What is the leaf-score in LightGBM (classification)? - machine-learning

I have trained LightGBM on a binary-classification problem, and when plotting the tree I get some leafs like this
I struggle to find the loss-function for the classification trees - Does LightGBM minimize the cross-entropy in the binary case, and is that the leaf score?

I struggle to find the loss-function for the classification trees - Does LightGBM minimize the cross-entropy in the binary case
Yes, if you don't specify an objective then LGBMClassifier will use cross-entropy by default. The documentation in https://lightgbm.readthedocs.io/en/latest/pythonapi/lightgbm.LGBMClassifier.html#lightgbm.LGBMClassifier says that the default for objective is "binary", and then https://lightgbm.readthedocs.io/en/latest/Parameters.html#objective notes that binary is cross-entropy loss.

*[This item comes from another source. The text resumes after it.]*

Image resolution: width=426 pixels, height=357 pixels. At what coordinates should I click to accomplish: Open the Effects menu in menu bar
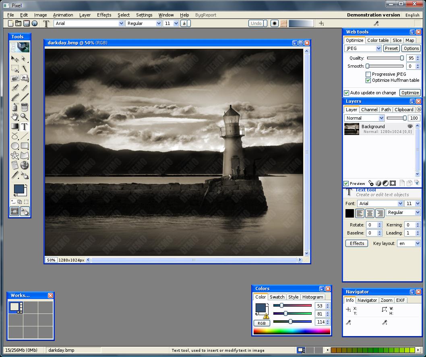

and is that the leaf score?
The values like leaf 33: -2.209 ("leaf scores") represent the value of the target that will be predicted for instances in that leaf node, multiplied by the learning rate.
Negative values are possible because of the way the boosting process works. Each tree is trained on the residuals of the model up to that tree. A prediction from a model is obtained by summing the output of all trees. The XGBoost docs have a very good explanation of this: "Introduction to Boosted Trees".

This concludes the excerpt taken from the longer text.